TROUBLED pub operator National Leisure & Gaming has slashed its full-year earnings forecast for the third time in less than four months, renewing speculation about the listed group's ability to renegotiate a $200 million bank debt.
NLG has until June 30 to renew its existing financing facilities with the Bank of New Zealand Australia, which is a division of NAB.
But according to analysts, the chances of that happening are less likely after NLG yesterday cut its projected FY08 EBITDA by $3.9 million to only $6 million. The figure is a far cry from November last year when NLG advised the market of an $18.5 million EBITDA. A February downgrade cut earnings to $12.6 million, and in April they fell to $9.9 million.
NLG is one of Australia's largest hotel operators, controlling 39 hotel leaseholds and more than 1000 gaming machines.
The group is also a major tenant of the equally troubled Hedley pub fund.

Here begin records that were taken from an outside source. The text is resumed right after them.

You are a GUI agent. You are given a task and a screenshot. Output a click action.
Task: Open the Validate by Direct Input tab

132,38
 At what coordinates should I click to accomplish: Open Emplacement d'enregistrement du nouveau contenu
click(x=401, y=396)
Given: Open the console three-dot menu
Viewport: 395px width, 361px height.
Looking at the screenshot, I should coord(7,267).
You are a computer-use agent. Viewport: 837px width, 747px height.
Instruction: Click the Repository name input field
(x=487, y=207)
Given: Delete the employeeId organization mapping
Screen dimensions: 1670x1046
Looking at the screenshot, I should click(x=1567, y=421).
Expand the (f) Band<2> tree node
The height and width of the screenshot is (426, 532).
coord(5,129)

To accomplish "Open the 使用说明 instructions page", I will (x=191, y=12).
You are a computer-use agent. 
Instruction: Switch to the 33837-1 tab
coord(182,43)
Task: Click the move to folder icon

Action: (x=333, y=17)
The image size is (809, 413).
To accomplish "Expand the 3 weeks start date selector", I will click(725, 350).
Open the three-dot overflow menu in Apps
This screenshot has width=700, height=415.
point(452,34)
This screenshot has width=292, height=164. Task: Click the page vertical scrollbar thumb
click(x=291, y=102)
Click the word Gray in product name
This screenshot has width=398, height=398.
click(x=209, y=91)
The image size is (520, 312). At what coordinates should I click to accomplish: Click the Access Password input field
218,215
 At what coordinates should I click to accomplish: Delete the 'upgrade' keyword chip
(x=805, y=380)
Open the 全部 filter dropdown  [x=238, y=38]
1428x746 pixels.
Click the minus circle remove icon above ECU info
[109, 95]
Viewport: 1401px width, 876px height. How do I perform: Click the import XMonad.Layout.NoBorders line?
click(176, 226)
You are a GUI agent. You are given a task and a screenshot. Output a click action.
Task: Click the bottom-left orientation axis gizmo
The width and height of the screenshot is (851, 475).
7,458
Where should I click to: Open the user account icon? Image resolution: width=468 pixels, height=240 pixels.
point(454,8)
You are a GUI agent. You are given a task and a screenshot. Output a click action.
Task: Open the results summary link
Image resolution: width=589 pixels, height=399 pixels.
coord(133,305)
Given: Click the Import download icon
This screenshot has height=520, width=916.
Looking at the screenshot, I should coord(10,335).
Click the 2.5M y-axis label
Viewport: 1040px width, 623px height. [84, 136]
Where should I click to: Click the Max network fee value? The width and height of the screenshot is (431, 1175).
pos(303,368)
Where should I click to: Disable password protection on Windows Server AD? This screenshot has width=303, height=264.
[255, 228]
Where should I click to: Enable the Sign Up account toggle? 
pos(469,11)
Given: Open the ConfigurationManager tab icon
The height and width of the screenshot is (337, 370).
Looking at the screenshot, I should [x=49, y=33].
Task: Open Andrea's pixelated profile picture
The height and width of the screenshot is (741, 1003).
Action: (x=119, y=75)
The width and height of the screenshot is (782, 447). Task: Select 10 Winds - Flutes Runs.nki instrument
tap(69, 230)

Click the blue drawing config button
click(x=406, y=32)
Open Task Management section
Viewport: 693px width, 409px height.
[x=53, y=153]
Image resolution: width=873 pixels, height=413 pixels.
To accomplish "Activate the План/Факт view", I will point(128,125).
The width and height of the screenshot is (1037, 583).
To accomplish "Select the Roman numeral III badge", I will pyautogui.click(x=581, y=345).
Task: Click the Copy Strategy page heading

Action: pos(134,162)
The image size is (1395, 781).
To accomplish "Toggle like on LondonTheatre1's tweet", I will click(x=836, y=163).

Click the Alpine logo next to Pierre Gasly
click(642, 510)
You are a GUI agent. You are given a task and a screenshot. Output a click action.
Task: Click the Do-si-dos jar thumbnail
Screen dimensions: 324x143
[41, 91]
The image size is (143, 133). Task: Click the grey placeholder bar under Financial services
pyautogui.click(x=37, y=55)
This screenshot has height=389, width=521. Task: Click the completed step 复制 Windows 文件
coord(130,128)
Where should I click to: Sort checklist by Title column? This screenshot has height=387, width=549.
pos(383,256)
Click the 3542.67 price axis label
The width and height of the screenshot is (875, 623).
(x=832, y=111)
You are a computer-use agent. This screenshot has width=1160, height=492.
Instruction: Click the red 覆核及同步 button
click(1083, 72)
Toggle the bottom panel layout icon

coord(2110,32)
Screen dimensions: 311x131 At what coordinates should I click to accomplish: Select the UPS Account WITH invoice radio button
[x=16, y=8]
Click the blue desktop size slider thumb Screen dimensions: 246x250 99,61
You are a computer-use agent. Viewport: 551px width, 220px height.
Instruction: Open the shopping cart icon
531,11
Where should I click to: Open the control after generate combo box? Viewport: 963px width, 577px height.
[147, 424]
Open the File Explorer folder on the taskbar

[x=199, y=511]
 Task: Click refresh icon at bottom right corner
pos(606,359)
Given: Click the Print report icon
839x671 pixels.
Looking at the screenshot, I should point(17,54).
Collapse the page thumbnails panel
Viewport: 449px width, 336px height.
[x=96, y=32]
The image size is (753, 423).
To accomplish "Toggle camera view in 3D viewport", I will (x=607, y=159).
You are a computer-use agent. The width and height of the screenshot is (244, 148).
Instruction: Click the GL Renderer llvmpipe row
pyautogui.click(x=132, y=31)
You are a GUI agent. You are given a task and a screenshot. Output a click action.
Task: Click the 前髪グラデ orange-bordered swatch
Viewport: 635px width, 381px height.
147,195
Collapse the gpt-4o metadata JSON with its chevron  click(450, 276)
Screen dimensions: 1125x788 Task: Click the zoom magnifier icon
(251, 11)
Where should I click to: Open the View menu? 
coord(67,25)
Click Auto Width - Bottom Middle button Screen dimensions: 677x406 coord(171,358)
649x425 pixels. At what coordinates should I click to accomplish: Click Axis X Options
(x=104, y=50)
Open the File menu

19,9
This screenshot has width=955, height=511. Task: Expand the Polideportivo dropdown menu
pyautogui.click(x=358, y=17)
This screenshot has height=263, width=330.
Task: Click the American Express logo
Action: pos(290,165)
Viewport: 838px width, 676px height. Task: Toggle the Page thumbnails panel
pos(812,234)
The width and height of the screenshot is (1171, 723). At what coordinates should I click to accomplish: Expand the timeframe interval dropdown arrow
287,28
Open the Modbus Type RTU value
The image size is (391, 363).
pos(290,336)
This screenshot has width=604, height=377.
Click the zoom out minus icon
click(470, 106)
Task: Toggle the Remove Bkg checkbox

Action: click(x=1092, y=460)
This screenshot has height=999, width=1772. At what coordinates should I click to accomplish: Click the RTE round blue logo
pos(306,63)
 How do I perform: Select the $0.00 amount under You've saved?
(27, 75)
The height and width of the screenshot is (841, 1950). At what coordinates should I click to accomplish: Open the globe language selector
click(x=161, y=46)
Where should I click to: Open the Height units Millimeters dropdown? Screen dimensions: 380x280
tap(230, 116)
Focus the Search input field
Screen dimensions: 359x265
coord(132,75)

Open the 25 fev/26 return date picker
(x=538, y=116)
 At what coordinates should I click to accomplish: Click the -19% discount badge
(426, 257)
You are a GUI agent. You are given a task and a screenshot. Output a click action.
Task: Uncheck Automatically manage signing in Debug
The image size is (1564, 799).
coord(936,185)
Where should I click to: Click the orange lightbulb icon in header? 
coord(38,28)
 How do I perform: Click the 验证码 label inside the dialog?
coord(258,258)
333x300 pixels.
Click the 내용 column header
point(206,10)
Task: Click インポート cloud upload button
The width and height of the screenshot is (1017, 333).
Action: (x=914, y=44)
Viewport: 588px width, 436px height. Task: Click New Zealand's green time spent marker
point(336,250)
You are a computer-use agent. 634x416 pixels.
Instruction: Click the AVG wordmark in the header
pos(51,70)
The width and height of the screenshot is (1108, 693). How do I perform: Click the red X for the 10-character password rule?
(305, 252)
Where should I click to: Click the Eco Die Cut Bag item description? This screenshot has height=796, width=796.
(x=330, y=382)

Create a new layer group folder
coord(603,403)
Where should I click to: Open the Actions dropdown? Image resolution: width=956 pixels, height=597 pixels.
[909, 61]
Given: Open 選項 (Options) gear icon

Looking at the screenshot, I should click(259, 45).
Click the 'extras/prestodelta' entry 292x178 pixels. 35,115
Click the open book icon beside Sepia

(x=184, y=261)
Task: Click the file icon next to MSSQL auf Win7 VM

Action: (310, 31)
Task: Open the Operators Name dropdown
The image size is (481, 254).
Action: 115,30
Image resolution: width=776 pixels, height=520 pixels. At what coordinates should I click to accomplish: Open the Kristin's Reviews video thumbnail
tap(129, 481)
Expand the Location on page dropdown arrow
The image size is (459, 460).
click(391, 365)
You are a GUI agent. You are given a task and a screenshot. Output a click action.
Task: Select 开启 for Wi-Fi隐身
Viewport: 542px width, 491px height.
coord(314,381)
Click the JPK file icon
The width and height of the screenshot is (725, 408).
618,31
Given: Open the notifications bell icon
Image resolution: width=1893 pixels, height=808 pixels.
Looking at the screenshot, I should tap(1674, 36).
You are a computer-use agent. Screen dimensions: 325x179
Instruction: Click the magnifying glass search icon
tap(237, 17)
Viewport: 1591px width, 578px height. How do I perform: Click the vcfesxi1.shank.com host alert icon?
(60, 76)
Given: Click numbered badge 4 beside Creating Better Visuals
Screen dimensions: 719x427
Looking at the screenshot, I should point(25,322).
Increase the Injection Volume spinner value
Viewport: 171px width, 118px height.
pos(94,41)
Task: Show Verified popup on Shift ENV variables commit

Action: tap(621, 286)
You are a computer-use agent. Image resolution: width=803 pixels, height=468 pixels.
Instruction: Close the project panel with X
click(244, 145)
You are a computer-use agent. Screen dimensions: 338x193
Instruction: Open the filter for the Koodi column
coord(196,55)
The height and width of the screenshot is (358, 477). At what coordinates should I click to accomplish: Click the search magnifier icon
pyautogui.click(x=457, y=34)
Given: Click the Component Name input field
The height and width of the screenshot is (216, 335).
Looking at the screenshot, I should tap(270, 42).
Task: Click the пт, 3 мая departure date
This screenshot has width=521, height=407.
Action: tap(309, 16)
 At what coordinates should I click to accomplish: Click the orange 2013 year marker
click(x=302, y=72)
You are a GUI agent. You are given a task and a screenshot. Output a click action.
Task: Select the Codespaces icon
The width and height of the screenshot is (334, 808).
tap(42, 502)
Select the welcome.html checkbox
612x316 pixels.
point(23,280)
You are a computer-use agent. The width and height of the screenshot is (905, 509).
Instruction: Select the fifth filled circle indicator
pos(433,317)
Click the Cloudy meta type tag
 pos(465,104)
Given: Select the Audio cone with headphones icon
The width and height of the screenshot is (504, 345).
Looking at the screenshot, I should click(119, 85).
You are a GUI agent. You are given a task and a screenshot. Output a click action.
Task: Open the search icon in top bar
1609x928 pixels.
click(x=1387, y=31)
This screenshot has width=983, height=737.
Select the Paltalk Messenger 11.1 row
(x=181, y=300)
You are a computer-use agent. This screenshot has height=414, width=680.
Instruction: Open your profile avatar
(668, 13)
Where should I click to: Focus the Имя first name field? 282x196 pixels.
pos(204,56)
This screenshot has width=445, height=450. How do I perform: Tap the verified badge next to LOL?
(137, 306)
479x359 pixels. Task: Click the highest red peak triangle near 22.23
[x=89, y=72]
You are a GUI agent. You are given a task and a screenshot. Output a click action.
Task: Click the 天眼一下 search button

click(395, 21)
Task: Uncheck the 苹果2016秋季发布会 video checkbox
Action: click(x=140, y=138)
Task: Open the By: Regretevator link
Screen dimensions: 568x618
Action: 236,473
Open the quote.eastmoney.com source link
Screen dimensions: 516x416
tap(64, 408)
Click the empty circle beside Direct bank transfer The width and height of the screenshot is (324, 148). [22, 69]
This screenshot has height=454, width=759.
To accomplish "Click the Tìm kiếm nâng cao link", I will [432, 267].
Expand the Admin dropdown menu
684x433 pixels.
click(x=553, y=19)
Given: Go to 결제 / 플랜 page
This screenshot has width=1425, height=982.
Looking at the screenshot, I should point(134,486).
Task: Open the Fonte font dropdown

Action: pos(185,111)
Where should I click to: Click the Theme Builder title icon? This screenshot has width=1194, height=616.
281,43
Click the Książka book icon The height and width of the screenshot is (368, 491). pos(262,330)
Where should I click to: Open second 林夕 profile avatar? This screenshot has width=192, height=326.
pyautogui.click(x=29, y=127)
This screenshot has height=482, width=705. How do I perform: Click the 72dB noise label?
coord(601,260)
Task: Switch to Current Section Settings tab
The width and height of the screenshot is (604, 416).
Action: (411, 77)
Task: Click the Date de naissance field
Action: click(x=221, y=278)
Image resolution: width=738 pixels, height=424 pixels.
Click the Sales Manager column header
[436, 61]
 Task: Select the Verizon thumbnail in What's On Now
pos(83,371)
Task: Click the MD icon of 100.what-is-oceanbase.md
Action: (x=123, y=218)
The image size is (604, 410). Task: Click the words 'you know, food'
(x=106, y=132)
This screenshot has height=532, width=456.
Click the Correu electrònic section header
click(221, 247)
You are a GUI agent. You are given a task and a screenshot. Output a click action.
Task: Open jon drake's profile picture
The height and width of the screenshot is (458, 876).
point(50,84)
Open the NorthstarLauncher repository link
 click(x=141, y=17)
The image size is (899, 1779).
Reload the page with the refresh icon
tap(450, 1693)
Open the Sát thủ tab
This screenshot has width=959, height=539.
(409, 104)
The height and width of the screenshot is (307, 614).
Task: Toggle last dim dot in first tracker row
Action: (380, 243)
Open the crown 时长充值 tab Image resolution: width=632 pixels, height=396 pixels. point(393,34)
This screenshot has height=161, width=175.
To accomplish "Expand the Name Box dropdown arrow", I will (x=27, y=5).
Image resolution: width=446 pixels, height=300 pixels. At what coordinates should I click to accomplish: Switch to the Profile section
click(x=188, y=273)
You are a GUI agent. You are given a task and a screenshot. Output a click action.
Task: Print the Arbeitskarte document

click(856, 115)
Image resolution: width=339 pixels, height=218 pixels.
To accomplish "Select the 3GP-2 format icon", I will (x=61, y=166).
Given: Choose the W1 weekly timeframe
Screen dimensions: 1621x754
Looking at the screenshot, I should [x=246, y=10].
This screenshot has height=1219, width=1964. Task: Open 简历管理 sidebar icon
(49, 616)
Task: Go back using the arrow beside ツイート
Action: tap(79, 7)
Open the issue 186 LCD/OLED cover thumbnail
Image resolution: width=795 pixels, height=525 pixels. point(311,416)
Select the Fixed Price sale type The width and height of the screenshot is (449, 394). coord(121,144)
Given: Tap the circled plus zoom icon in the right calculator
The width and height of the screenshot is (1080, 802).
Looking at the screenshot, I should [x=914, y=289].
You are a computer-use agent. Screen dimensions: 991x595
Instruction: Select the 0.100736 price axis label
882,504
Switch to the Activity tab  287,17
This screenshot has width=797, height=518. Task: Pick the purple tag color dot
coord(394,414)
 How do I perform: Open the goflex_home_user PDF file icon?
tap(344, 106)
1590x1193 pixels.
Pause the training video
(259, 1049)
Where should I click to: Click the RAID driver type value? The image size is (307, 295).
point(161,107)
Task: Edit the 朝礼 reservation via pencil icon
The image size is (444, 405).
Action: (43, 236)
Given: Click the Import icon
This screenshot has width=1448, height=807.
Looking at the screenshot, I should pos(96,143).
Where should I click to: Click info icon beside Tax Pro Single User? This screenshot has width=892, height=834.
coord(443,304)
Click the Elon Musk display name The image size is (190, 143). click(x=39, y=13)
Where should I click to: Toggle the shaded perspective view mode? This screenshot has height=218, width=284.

NLG yesterday cited the cost of refinancing senior debt for its latest downgrade, but also blamed delays in rolling out a capital works program at NSW venues. NLG said this had caused a projected increase in gaming revenue in FY08 to shift to FY09. News of yesterday's downgrade took 0.006c off NLG shares, which closed at only 2c on a trade of just under 1.4 million shares.
Although it owes BNZA $200 million, analysts said, the closing share price valued NLG at about $12 million. Hedley, which leases 32 of its hotels to NLG, shed 5.5c of its share price to close at 85c. In April, embattled Cairns pub baron Tom Hedley, who is the Hedley pub fund's largest investor, decided not to lend $3.8 million to NLG.
Two months earlier, the tycoon was forced to bail out NLG through a $10 million share purchase after a $26.5 million rights issue brought in only $454,000.